I'm sharing a common question about battery shutdown asked this time by a California fire officer after a discussion between his fire house 'experts'.

Question:
There is some debate here at our department regarding this subject and some believe that cutting the battery CAN cause an air bag to discharge. PLEASE HELP! Second question. If we should disconnect the battery, should we pull the negative side first or positive side?

My reply:
My recommendation is to consider total electrical system shutdown as a high priority for effective vehicle crash scene management. This is especially true if you're going to commit tools to the car for some rippin' and tear'in or if there is a lot of interior medical work to be accomplished.

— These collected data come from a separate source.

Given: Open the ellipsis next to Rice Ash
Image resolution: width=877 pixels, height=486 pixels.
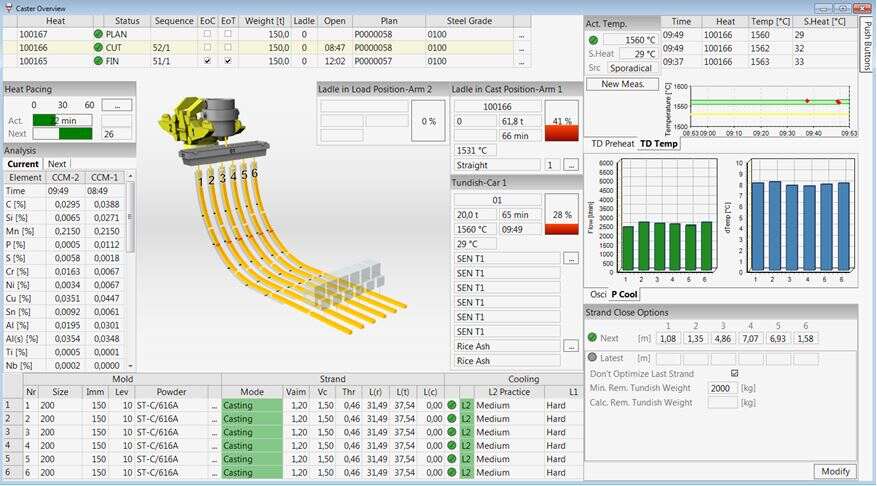Looking at the screenshot, I should pos(570,346).
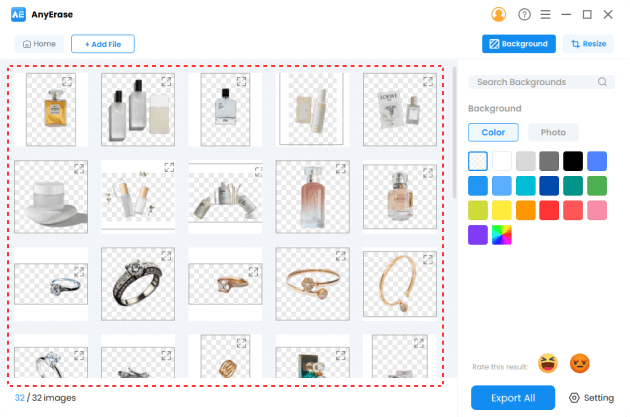This screenshot has width=630, height=417.
Task: Click the + Add File button
Action: pos(103,44)
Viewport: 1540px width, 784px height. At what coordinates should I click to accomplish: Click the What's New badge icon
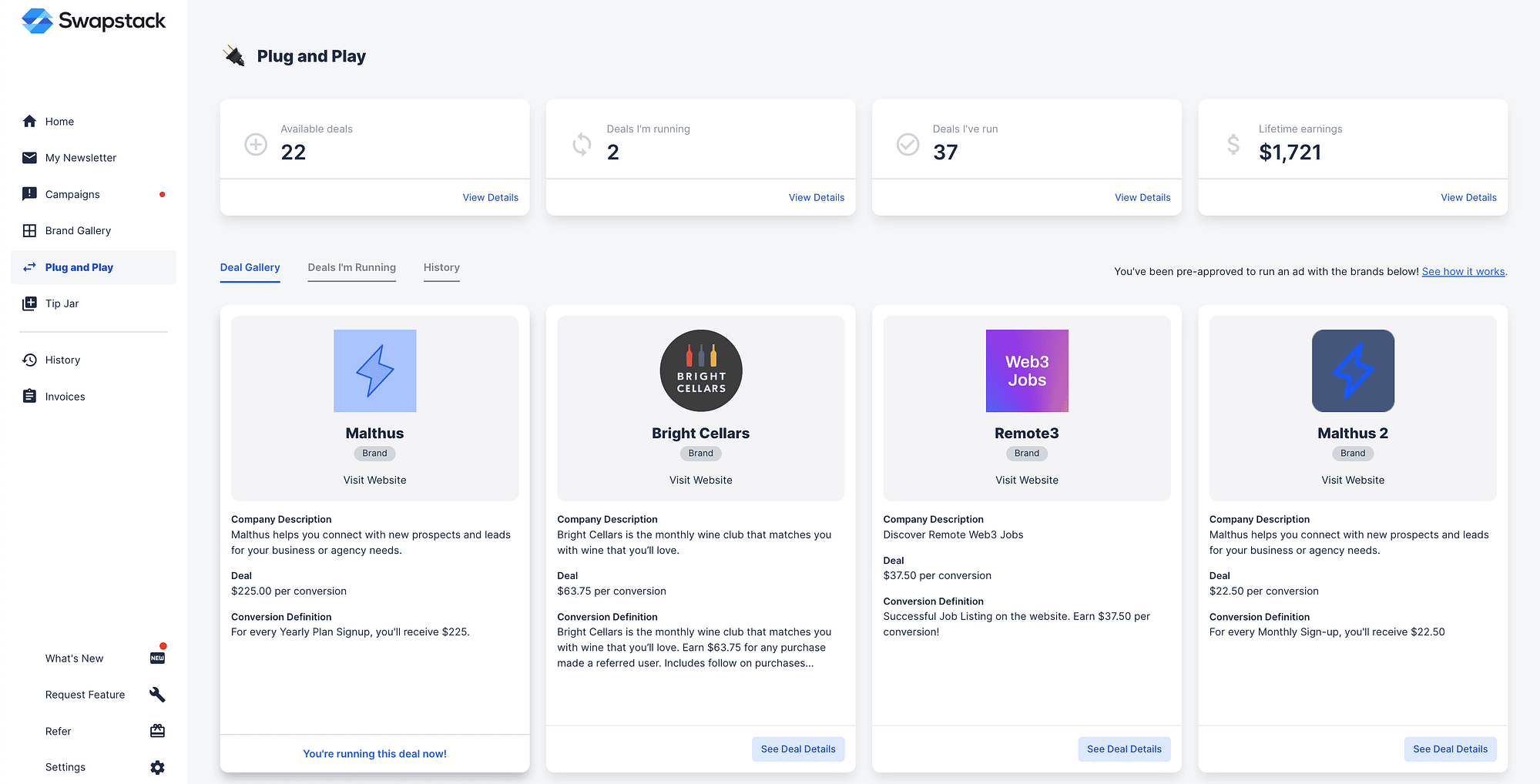(x=157, y=658)

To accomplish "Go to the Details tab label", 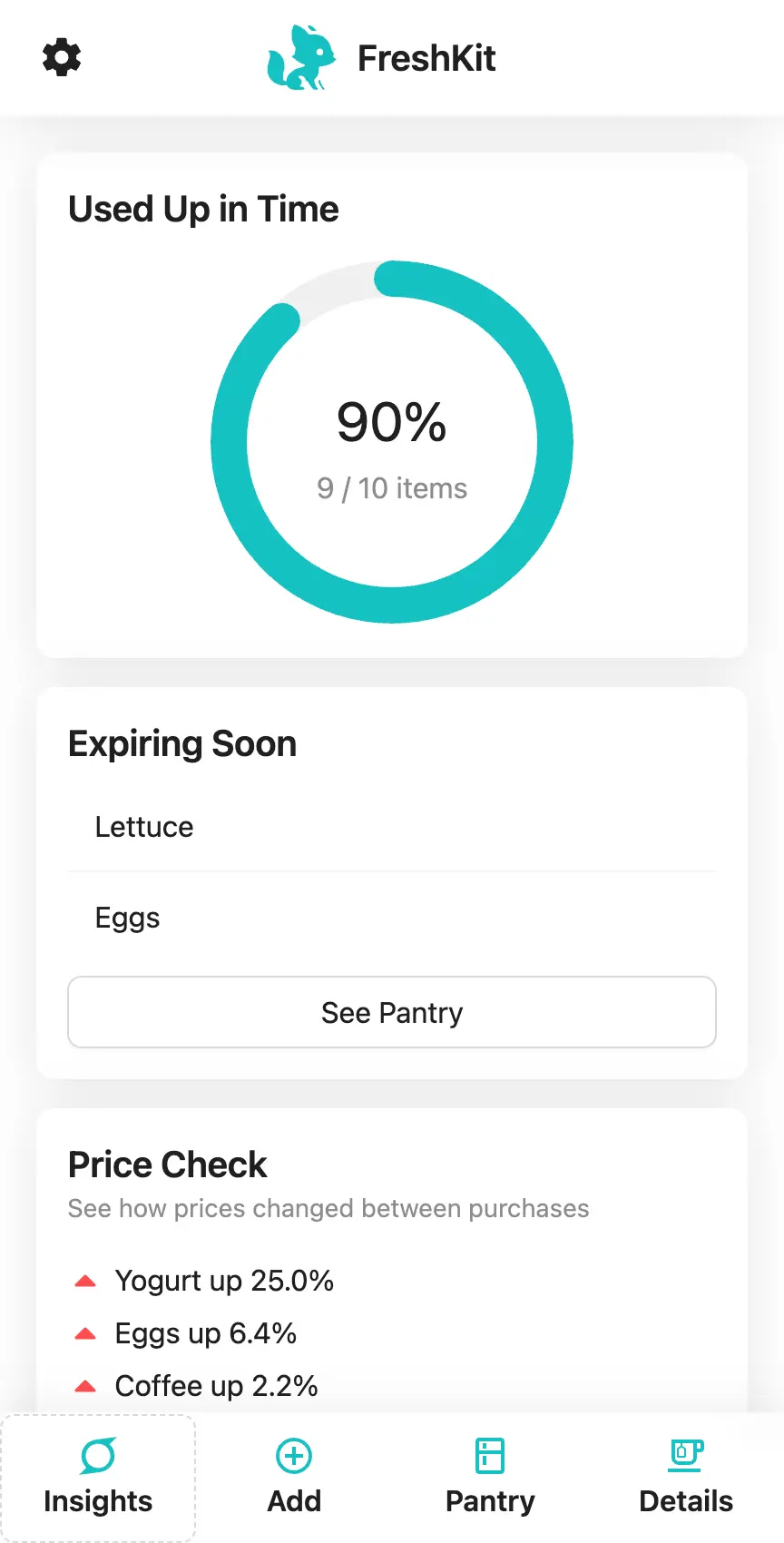I will pos(686,1501).
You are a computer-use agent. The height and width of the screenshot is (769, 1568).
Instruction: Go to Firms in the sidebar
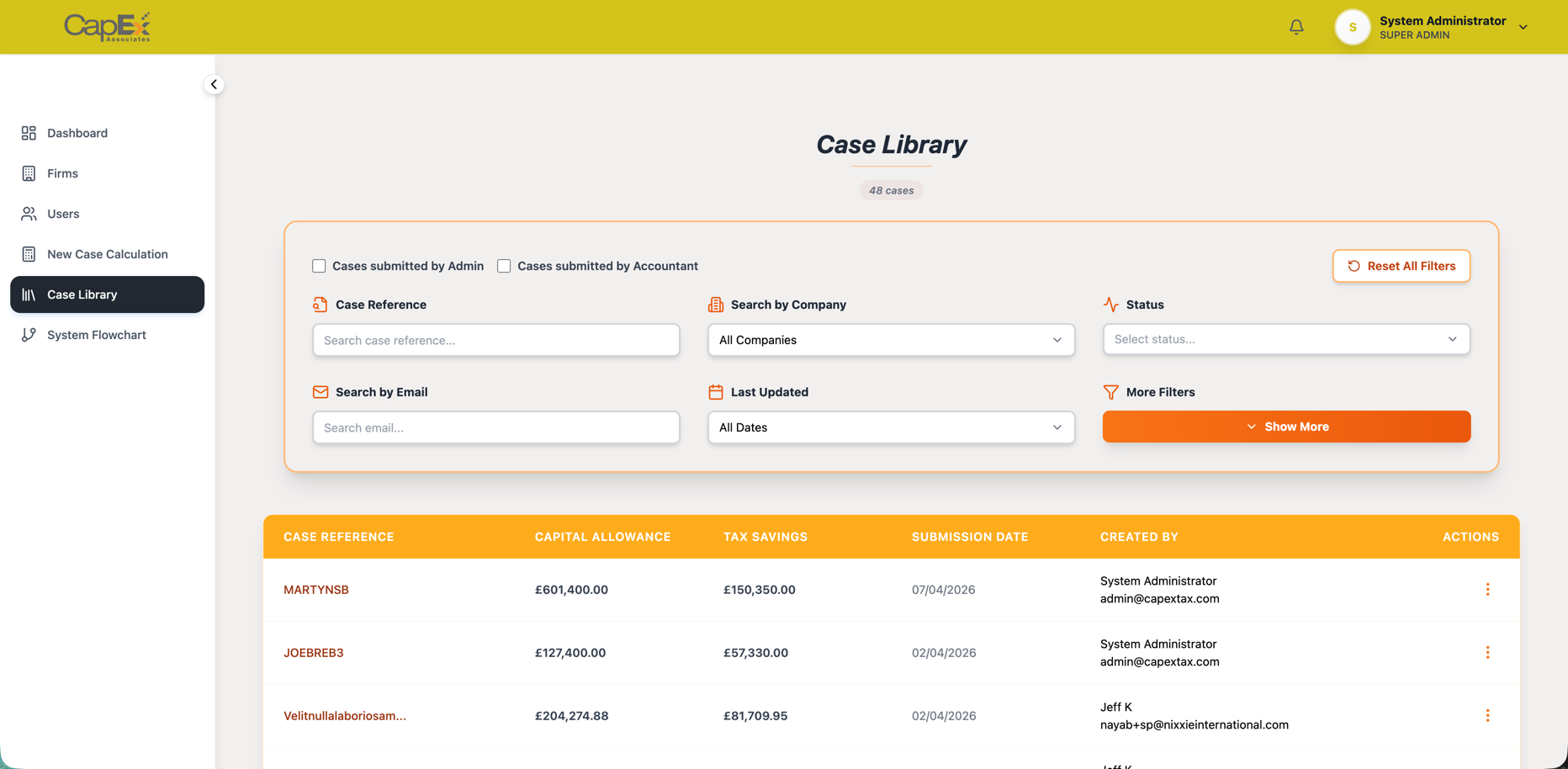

If it's a crash with ambulatory patients upon arrival or possibly just damaged vehicles and no one injured, I still like to see the battery cables disconnected before you turn the vehicle over to the 'happy hookers'.

A late model vehicle will typically drain its' airbag capacitor between 2 to 5 minutes after shutdown. This doesn't mean that an undeployed airbag will never deploy; it just means that you've greatly reduced the possibility of that happening.

From my experiences with this issue, the act of disconnecting a battery will not cause accidental airbag deployment. Within the electrical circuit of the vehicle, a surge in power won't deploy the bag. If that were the case, then every time we jump started a car, the airbags would fire off.

Now, if a static charge or surge of as little as 7 volts DC was injected into the twin wires running directly to the airbag itself, that's another story. While spreading or ramming something, you could easily short out or cut into those airbag power wires if they are still energized and cause something exciting to happen.

Don't let the misconception of accidental airbag deployment deter you from completing total electrical system shutdown. Negative first, then positive and do them both. Either disconnect at the terminals or double-cut the cables.